Primero vino el silencio, después la sangre y el fuego. Este podría ser un buen resumen de la nefasta gestión del Gobierno ante la crisis del coronavirus, así como de sus desastrosos resultados. El silencio fue uno incómodo, tenso, pues anunciaba la tempestad que podía desatarse y se desató. Las miles de voces que entonaban cánticos el 8-M no hicieron sino acallar la de la prudencia. Las autorizadas que quedaban desautorizadas por nuestros responsables políticos ensordecieron la señal de alarma que nunca fue.
El fuego vino después, en lo político, que es ya escenario de batalla campal, con Vox en frontal oposición contra el Gobierno y el Partido Popular con exigencias venidas a más conforme se constata día tras día la incompetencia hiperbólica de Sánchez ante una situación que le vendría grande a cualquiera, pero especialmente a él. Asimismo, ha ardido la economía por el confinamiento y la paralización de la actividad productiva, pero también por la batería de medidas económicas que acabarán costando más de dos millones de empleos en nuestro país. Tan sólo resta que la sociedad llegue al punto de ignición, que quizá no suceda, pues el grado de adormecimiento es irritante, o quizá sí lo haga ante la incesante lluvia de mentiras, la pública y notoria ineptitud y las sucesivas limitaciones y hasta suspensiones de derechos y libertades que bordean peligrosamente, cuando no escapan, la legalidad vigente.
Primero tuvo lugar la declaración de un estado de alarma que, en realidad, lo fue de excepción.

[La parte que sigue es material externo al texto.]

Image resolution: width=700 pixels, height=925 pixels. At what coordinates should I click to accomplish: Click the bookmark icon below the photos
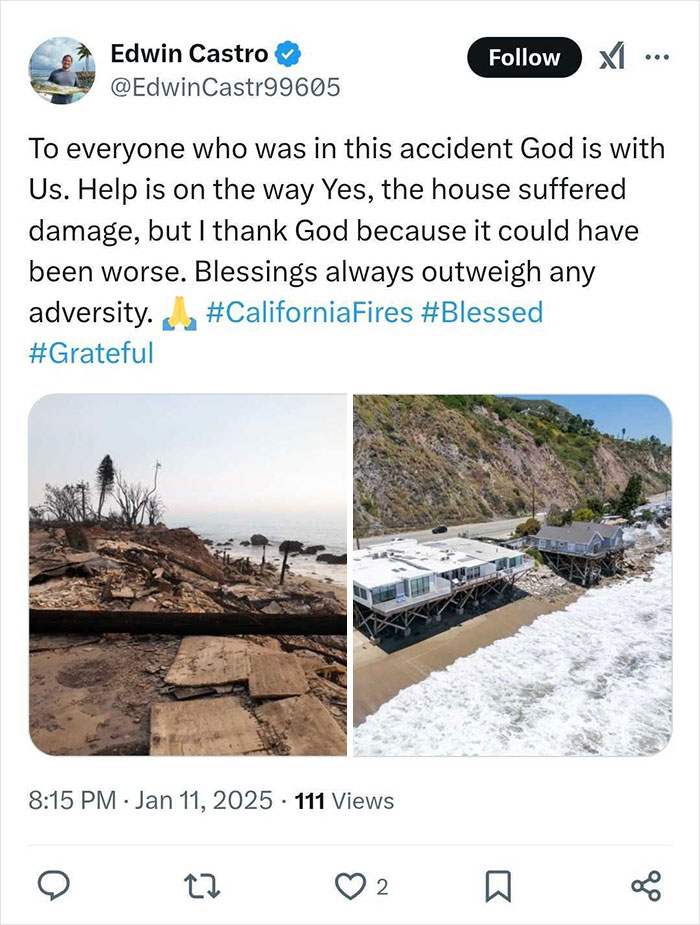498,886
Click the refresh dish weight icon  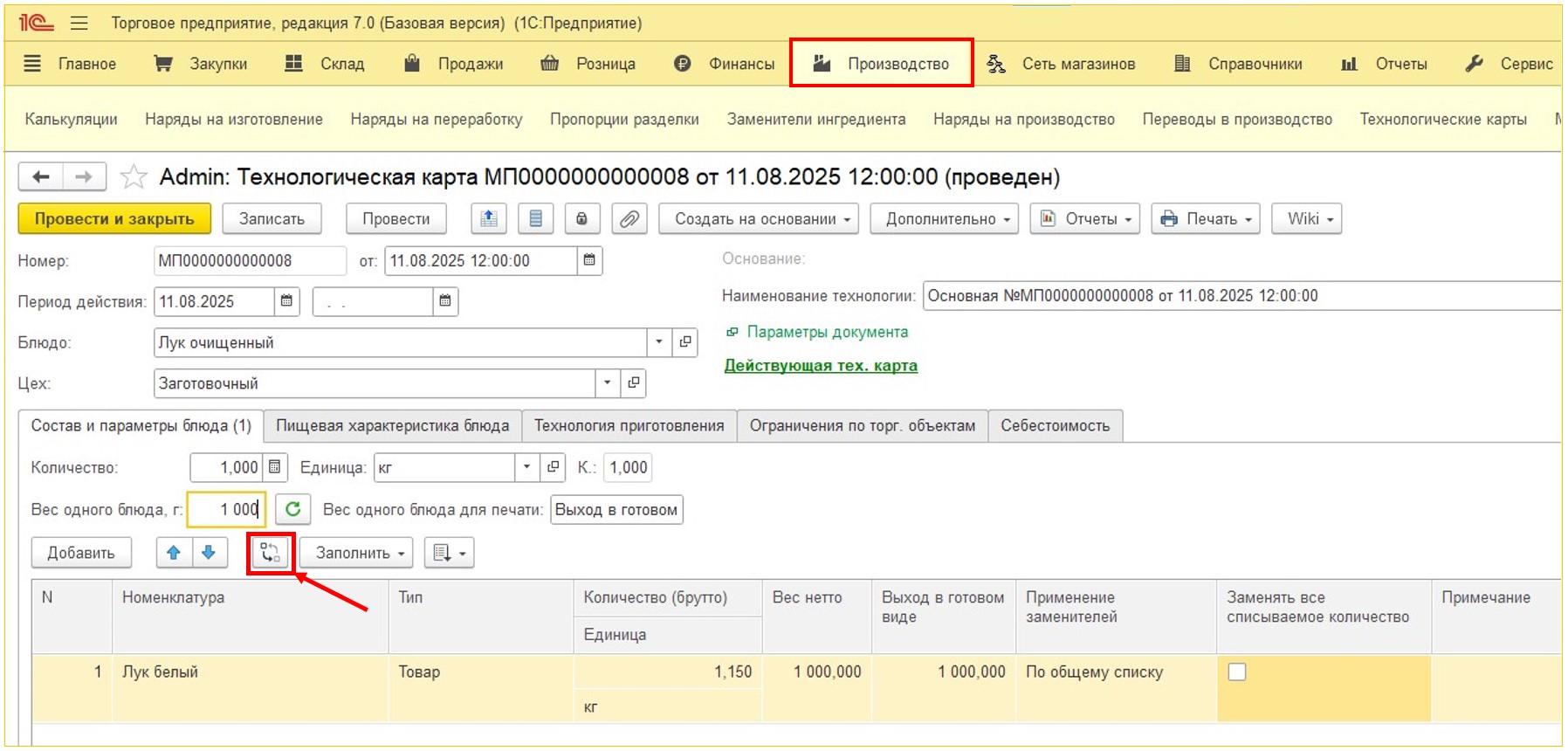pos(293,509)
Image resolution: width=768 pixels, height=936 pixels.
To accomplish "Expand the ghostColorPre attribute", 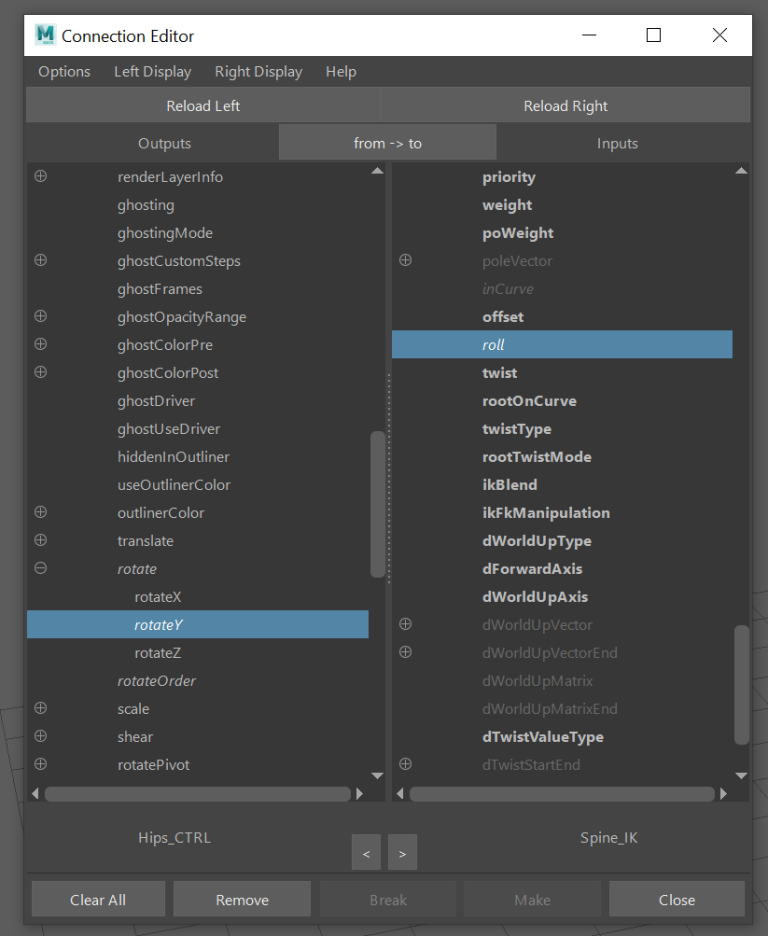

Un encubrimiento muy a mano que ha dado al Ejecutivo un control que habría de haberse otorgado desde el Congreso y no por su propia mano. Luego se recrudecieron ciertas medidas del texto inicial de aquel decreto, ordenando el cese de toda actividad económica no esencial. Una medida drástica, aunque quizá necesaria, pero que, en ocasiones, pone en serios aprietos el pacta sunt servanda que ha de regir los contratos, sea entre propietario e inquilino, acreedor y deudor hipotecario o empresario y empleado. No me refiero aquí a las excepciones conocidas de caso fortuito o fuerza mayor o la alteración sobrevenida de las circunstancias contractuales o rebus sic stantibus, sino a la disparidad de trato que, mientras pretende legitimarse en la protección al más débil, acaba arrastrando al abismo a éste y a quien le da empleo, le alquila una vivienda o le concede un préstamo. Disparidad que también se encuentra entre el sector privado, plagado de ERTEs y permisos retribuidos recuperables, mientras que los funcionarios siguen cobrando trabajen, teletrabajen o no hagan nada. Estos últimos ya se fueron de rositas en 2008 y todo apunta a que lo harán de nuevo en esta ocasión.
Después tuvo lugar la guerra de desinformación y asilo a la libertad de prensa, maquillada con una esperpéntica rueda de prensa telemática tanto en el fondo como en la forma. Y, por último, ahora gana enteros el confinamiento de los positivos asintomáticos en hoteles y otro tipo de instalaciones. Un confinamiento que esperemos sea voluntario, pues la obligatoriedad de este terminaría de colmar un vaso ya casi rebosante.
En cuanto a la sangre, son ya más de 13.000 los fallecidos tanto por el virus como por la negligencia manifiesta de un gobierno aficionado. Una tragedia que no lo es aún mayor gracias al sacrificio de héroes nacidos y también sobrevenidos.
Decía Goethe que “el talento se educa en la calma y el carácter en la tempestad”. Pues bien, Pedro Sánchez no hizo lo primero ni ha demostrado lo segundo y su esperpéntico gobierno debe ser reemplazado por otro de concentración que mire por la superación de la crisis y la reconstrucción de España. Una España que merece profesionales, no diletantes, por mucho que estos abunden. ¡Basta ya!